# HOWTO: The poor man's differential backup

## VinzC

Hi.

Just wanted to share this. As I sought the Internet for backup solutions, especially about differential backups, I found lots of scripts and tools all over the place.

The context

I have a big drive that I must backup every day. No complicated solution is involved, just the good old tar command, it does wonders. Until a few days ago I was doing only full backups. Each archive file is named after the date of the backup, allowing me to go back in time for a certain amount of days. But the storage space on the backup drive is fixed and as the full backups grew in size I needed to decrease the history length. I ended up keeping only a few days and I wanted more. Another issue is the backup process takes so much time that it still runs during work hours.

Logically, I had to create full backups less frequently, outside work hours or during week-ends. Every other day, just do either differential or incremental backups.

A little history.

Differential backups are easier to manage than incremental: only restore the latest full backup then the latest differential backup. With incrementals, you need to restore *all* of them in sequence after the last full.

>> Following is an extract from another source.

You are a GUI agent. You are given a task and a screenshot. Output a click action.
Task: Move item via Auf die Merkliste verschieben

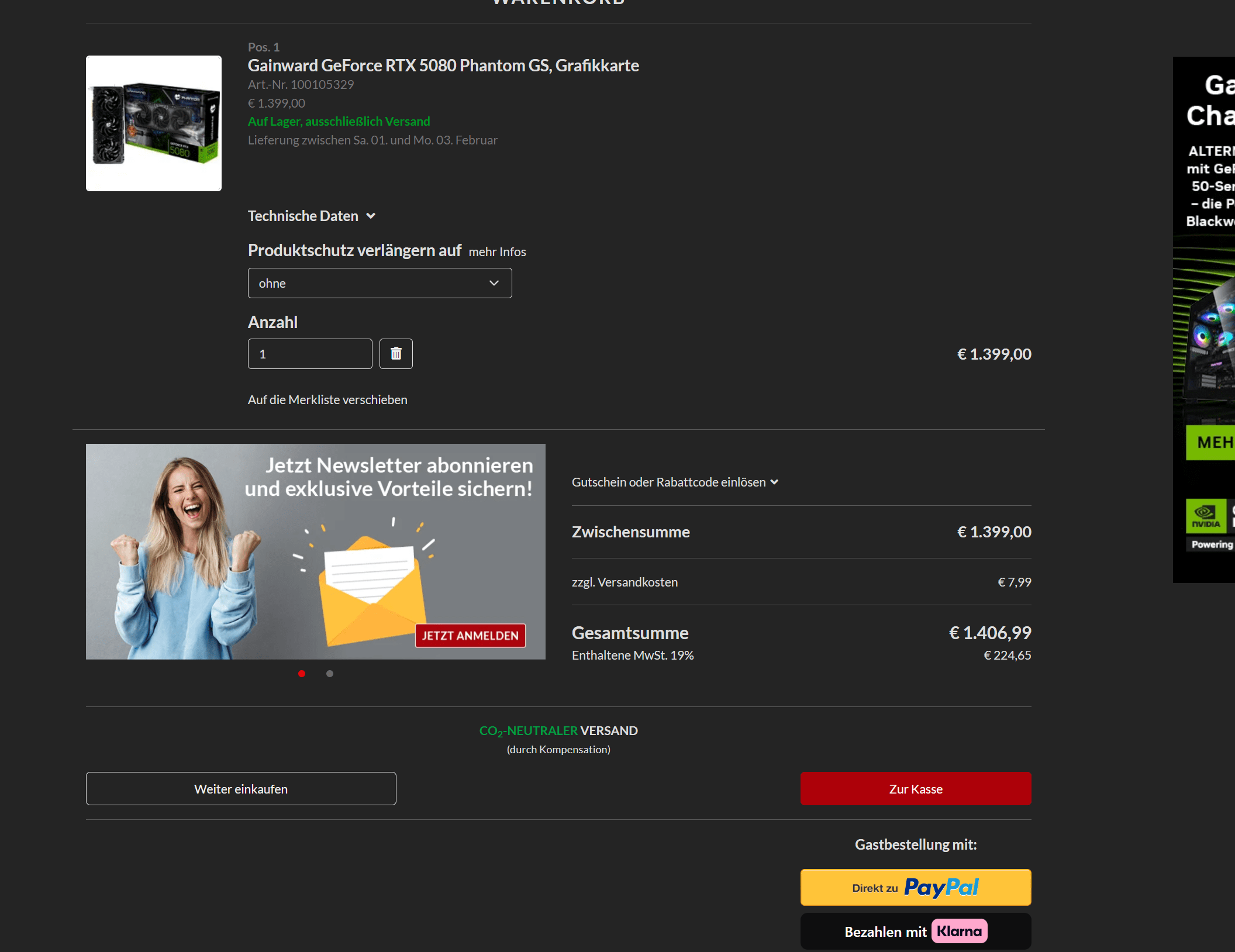[327, 400]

Typically differentials and incrementals do rely on the fact that a file was changed after the last backup. That's the purpose of the archive bit on Windows. Only full and incremental backups do reset this bit. The catch is — someone prove me wrong there — there's no such bit in GNU/Linux filesystems. But that's no big deal, really.

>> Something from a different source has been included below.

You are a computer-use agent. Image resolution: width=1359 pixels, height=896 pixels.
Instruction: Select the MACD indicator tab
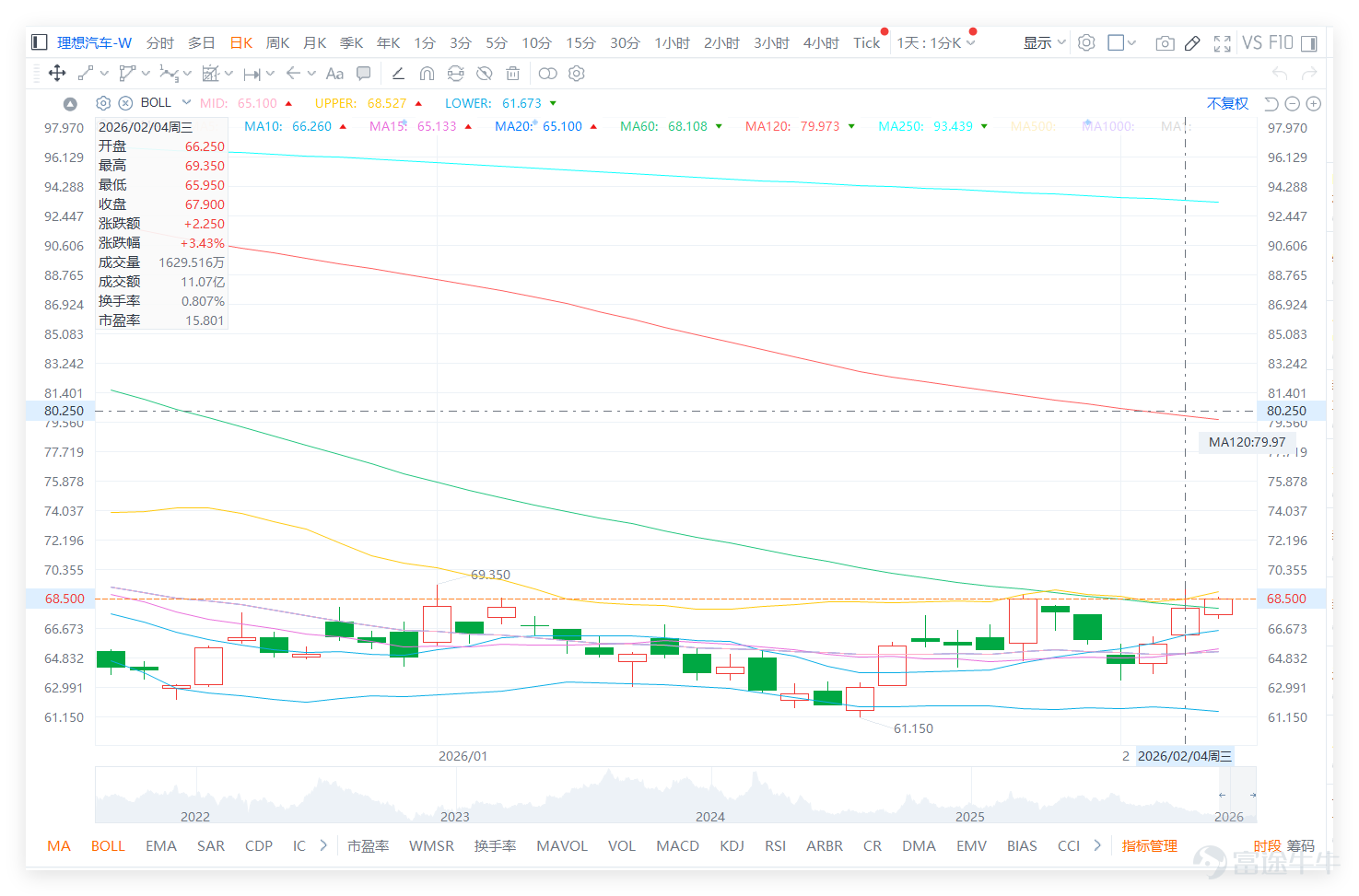click(x=677, y=845)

So the question is how do I create a differential backup?

There are scripts. There are tools. I want neither  :Very Happy:  .

The [easy] solution

Of course, tar cannot create differential backups. But it can restore and skip newer files (tar -xp --keep-newer-files)! It's all we want, isn't it? Say we want to do full backups every week. All we need to do is find all files that have been changed since the last full backup. Simply put: we just need to find the files that have changed in the last 7 days. The restore process will take care not to overwrite the newer files, i.e. files in the full backup that are newer than those in the differential. Better more than not enough files in the archive, right?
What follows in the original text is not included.